Electronics company Sony has unveiled an adaptable PlayStation controller named Project Leonardo that allows gamers with limited motor control to "craft their own play experience", as its first foray into accessible gaming equipment.
Although currently still in development, the PlayStation 5 (PS5) controller was unveiled at the 2023 Consumer Electronics Show (CES) in Las Vegas last week and allows both its hardware and software to be freely customised by the user.
The controller consists of a circular gamepad that was designed to lay flat on a table or wheelchair tray, which is equipped with eight interchangeable buttons plus a joystick that can be rotated around this central module.
The controller also comes with a kit of swappable components, allowing the shape, size and positioning of both the buttons and the joystick to be adapted to the personal needs and preferences of the user.
This is crucial for gamers with physical disabilities, who can struggle with holding controllers for extended periods of time while accurately pressing their small clusters of buttons and triggers.
"These components allow players to find a configuration that works for their strength, range of motion and particular physical needs," said Sony Interactive Entertainment senior vice president of platform experience Hideaki Nishino.
"It's a true canvas that enables many gamers with disabilities to craft their own play experience," agreed the company's president Jim Ryan, who introduced Project Leonardo in a presentation at CES.
The controller's software is equally adaptable, allowing gamers to program multiple buttons with the same function, the same button with multiple functions or their preferred north orientation for the joystick.
These settings can be stored in distinct button control profiles, with users able to switch between up to three profiles per console.
"You'll be able to layer different buttons," explained accessibility consultant Paul Phillips, who was among a number of representatives of the disabled community to trial the Project Leonardo prototypes.
"The main thing I really liked was the way you could bridge over two buttons. So when you needed to press two buttons at the same time, it was just one."
Via its 3.5-millimetre aux ports, the Project Leonardo controller can be paired with up to four add-on accessories such as switches and analogue sticks produced by other accessible gaming companies.
It can also be used with a second Project Leonardo controller and one of the PS5's wireless DualSense controllers, with all three able to act together as a single device.
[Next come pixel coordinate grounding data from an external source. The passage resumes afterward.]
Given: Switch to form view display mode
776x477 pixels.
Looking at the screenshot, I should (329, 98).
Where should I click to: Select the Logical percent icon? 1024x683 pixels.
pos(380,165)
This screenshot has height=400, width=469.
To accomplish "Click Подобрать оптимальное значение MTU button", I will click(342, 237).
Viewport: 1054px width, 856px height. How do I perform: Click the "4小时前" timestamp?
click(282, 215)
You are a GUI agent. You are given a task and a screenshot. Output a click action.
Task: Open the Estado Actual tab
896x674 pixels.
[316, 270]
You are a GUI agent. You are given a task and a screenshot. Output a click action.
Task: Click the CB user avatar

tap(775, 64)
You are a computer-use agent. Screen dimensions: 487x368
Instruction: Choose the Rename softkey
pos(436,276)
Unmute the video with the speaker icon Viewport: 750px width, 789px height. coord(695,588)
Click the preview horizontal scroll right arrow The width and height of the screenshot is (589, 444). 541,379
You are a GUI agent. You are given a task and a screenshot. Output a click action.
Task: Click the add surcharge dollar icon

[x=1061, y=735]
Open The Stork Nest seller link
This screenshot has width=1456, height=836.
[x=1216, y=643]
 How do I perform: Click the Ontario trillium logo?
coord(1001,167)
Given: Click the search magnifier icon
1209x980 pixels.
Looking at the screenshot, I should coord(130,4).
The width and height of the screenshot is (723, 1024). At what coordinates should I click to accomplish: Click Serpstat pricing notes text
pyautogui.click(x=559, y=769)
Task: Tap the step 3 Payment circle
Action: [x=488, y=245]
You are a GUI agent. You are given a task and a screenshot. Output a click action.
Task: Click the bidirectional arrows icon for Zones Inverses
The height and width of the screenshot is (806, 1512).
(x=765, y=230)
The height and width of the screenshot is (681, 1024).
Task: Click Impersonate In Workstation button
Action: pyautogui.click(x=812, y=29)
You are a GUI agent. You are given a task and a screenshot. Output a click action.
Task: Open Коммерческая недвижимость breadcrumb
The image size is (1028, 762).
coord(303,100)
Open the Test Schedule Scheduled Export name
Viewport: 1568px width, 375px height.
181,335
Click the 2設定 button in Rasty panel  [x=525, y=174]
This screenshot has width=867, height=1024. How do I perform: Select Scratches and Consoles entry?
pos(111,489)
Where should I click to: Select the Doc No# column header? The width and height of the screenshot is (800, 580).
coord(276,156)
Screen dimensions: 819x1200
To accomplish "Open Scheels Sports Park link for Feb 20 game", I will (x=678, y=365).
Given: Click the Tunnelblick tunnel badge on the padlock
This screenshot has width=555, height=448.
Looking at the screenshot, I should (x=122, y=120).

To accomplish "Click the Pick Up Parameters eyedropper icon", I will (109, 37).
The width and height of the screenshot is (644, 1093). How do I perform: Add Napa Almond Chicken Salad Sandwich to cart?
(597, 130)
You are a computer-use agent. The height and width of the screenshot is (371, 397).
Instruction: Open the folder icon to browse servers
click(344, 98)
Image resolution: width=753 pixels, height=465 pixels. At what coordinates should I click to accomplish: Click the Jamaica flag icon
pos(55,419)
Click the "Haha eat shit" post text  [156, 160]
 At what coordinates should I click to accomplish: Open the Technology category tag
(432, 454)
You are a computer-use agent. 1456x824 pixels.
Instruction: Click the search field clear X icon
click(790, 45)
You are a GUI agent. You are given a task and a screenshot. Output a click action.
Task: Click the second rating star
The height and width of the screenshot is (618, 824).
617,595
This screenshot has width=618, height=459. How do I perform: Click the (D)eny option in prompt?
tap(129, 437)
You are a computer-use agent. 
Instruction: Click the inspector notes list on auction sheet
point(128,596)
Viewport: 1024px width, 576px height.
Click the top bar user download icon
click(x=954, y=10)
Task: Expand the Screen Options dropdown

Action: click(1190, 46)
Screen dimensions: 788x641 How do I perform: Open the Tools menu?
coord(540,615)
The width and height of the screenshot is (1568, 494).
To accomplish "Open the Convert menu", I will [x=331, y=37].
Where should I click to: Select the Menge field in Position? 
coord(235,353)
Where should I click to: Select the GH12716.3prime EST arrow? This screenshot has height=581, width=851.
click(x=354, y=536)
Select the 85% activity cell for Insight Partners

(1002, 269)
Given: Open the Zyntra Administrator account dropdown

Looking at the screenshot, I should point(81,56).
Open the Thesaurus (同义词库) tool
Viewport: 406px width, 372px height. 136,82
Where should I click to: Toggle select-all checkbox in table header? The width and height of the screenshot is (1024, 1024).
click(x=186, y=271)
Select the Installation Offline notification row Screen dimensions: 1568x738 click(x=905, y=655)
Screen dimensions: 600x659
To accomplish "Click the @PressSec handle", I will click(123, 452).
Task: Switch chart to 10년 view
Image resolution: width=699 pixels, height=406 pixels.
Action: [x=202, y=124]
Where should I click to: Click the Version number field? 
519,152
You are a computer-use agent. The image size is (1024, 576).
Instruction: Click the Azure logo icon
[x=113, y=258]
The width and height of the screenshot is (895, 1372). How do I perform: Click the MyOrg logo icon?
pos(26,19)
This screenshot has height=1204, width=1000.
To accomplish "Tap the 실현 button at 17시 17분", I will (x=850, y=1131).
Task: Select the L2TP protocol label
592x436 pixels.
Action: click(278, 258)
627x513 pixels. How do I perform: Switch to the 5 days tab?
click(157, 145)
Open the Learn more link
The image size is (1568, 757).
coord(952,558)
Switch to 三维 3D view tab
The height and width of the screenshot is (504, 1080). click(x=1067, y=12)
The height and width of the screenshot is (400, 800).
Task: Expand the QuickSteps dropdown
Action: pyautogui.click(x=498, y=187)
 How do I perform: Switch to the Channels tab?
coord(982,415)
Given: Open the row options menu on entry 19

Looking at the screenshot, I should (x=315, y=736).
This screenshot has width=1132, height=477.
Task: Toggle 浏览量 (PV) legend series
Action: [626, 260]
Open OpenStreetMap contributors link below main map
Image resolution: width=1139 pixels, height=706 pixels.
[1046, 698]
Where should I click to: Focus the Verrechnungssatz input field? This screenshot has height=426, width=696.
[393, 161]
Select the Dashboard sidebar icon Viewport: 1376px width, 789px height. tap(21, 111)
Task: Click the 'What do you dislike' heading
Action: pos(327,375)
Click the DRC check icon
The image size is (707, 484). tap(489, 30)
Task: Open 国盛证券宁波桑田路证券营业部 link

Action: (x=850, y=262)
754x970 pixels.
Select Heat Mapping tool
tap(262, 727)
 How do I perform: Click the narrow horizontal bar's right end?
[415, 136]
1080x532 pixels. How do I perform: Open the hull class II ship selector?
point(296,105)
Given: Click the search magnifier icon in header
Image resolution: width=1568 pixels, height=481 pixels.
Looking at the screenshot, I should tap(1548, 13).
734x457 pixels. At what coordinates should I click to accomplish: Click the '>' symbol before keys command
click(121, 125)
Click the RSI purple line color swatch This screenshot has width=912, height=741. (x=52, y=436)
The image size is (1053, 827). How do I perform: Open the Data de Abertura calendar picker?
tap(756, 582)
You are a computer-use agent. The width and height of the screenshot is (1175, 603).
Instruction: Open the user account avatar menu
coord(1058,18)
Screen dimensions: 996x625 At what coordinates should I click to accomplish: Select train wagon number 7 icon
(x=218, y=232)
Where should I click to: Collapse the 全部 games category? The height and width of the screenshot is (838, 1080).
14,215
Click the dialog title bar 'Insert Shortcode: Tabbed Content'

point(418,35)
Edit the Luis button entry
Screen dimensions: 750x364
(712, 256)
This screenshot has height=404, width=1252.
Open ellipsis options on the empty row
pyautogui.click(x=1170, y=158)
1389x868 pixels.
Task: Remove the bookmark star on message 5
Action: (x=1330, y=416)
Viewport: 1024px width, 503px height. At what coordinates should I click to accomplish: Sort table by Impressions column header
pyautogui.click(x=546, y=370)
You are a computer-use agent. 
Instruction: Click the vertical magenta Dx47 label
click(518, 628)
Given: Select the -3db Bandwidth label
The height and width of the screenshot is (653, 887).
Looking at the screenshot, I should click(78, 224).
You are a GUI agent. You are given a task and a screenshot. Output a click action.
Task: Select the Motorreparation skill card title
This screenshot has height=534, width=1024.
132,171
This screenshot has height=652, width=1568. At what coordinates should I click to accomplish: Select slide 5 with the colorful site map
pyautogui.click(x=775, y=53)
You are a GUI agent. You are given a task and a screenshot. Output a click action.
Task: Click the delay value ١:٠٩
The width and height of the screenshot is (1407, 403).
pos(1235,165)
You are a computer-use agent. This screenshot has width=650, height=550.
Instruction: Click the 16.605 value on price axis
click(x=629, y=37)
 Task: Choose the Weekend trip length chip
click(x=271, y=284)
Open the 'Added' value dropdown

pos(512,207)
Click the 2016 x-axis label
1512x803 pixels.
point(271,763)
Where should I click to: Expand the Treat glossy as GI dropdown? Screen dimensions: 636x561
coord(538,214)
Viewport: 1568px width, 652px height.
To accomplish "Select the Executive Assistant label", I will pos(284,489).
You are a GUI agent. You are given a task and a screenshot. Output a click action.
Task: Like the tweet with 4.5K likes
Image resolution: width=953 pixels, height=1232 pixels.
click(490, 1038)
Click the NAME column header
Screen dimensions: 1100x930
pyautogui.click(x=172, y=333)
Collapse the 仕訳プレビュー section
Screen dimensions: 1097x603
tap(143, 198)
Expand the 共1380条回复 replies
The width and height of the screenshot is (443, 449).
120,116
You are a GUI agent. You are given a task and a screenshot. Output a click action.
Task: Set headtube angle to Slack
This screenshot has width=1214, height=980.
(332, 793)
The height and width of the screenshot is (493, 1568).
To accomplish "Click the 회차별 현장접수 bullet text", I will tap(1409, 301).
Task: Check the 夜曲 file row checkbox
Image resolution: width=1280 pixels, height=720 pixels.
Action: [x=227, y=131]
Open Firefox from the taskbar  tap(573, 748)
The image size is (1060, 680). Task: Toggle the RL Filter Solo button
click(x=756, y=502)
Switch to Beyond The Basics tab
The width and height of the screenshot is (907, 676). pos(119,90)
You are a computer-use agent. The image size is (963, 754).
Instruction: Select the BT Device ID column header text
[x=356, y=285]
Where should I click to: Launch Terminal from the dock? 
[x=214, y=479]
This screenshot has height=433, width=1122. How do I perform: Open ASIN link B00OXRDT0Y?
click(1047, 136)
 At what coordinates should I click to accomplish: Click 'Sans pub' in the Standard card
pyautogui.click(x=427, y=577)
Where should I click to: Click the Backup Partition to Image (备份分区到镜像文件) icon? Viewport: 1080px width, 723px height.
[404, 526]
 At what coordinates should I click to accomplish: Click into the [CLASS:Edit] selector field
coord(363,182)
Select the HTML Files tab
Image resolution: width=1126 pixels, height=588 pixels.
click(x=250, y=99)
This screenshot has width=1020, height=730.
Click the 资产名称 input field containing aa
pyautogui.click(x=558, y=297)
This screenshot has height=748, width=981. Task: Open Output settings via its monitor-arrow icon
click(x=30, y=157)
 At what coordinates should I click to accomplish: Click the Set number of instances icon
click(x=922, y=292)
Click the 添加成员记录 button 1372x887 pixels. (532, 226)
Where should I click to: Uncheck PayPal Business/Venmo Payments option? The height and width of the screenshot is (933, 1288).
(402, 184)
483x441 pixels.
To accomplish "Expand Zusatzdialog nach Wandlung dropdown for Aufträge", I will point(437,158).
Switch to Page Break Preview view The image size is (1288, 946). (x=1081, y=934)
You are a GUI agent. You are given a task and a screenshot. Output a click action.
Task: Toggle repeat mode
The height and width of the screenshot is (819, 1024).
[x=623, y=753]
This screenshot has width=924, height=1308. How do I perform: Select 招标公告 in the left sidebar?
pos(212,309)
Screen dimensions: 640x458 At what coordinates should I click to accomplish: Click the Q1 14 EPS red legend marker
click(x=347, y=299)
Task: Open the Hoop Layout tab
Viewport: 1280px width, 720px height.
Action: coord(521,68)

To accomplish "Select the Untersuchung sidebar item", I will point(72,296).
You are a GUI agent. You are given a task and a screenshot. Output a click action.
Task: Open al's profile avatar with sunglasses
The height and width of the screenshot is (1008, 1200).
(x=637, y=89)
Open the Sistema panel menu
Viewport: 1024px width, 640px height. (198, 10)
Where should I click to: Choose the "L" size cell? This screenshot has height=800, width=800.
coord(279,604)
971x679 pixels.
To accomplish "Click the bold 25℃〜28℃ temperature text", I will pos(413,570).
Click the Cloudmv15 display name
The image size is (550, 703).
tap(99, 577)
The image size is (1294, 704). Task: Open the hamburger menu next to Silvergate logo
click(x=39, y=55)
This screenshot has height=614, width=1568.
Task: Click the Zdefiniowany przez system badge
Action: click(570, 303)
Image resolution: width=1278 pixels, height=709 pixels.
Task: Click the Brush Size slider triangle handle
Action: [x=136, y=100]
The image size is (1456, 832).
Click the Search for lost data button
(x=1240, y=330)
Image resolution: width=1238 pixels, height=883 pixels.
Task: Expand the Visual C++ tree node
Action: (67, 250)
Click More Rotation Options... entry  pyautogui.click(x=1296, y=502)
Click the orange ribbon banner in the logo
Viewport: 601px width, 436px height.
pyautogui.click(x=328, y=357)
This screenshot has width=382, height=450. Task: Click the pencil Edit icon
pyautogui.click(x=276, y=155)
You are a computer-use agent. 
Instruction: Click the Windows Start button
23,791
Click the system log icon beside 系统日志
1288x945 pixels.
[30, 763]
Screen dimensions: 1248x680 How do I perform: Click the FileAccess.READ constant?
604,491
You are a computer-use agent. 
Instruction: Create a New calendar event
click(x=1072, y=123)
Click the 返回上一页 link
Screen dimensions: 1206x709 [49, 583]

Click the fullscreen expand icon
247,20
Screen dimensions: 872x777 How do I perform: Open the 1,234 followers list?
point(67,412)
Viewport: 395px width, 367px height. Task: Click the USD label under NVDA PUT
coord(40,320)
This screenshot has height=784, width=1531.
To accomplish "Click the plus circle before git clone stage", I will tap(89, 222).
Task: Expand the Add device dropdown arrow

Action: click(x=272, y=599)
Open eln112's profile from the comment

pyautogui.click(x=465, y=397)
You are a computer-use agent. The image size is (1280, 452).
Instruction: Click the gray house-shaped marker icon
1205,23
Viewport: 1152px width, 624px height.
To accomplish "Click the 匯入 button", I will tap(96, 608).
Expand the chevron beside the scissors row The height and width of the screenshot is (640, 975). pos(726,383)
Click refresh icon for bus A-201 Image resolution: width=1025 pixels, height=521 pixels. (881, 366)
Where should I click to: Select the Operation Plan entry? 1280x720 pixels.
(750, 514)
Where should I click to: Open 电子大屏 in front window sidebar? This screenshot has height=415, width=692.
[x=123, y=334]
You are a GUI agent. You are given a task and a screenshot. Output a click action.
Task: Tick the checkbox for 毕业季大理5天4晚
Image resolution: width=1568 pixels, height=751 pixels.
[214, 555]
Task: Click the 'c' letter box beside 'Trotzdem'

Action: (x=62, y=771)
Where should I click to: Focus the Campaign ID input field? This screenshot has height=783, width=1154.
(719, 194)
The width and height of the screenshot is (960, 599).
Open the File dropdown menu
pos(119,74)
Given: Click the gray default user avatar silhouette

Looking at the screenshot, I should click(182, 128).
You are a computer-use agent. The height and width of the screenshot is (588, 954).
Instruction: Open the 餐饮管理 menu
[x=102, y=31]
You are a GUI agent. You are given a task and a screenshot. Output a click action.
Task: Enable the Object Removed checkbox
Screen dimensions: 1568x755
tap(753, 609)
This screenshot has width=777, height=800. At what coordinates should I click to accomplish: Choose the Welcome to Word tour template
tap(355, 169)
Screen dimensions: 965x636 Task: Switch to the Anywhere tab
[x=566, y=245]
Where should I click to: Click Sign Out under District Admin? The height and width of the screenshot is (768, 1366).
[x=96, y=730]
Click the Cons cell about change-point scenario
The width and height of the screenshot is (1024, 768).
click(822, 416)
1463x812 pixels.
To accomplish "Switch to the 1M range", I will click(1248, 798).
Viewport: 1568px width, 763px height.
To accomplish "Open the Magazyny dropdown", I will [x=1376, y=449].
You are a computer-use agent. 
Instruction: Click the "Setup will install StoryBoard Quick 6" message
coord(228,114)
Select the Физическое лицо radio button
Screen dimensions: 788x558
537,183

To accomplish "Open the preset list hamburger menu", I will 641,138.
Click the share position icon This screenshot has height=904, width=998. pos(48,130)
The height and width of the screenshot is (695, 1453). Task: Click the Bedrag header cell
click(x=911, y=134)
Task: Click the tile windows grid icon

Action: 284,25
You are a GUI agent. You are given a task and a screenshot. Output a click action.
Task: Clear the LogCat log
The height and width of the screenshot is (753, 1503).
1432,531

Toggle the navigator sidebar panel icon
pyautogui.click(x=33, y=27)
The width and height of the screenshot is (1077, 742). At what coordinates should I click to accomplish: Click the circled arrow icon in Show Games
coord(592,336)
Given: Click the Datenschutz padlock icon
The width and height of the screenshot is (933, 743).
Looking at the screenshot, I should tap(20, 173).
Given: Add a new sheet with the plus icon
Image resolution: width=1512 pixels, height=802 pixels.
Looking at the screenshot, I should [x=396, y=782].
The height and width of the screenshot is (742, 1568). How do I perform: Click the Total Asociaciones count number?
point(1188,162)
This allows gamers to mix and match their controllers for different gameplays, as well as allowing friends and family to provide assistance in controlling the same avatar.
Ultimately, Nishino hopes the controller will help gamers to play "more easily, more comfortably and for longer periods".
"Our team tested over a dozen designs with accessibility experts, looking for approaches that would help address key challenges to effective controller use," said Sony Interactive Entertainment designer So Morimoto.
"We finally settled on a 'split controller' design that allows near free-form left-right thumbstick repositionability."
"Really, this new controller is a toolbox," added Dave Crouse, programme director of the Stack Up charity, which rehabilitates army veterans through gaming.
"For some folks, it means being able to play a game comfortably. For others, it dictates whether that game is going to be able to be played and enjoyed at all."
"I can't wait to see what the community's going to do with this once they get their hands on it," he added.
PlayStation is currently gathering feedback on the controller, meaning no release date or price has been set to date. The company's announcement comes nearly five years after Microsoft released the Adaptive Controller for its Xbox console.
This offers many of the same features as Project Leonardo but comes with only two integrated buttons, meaning the remaining functions need to be serviced by external add-ons.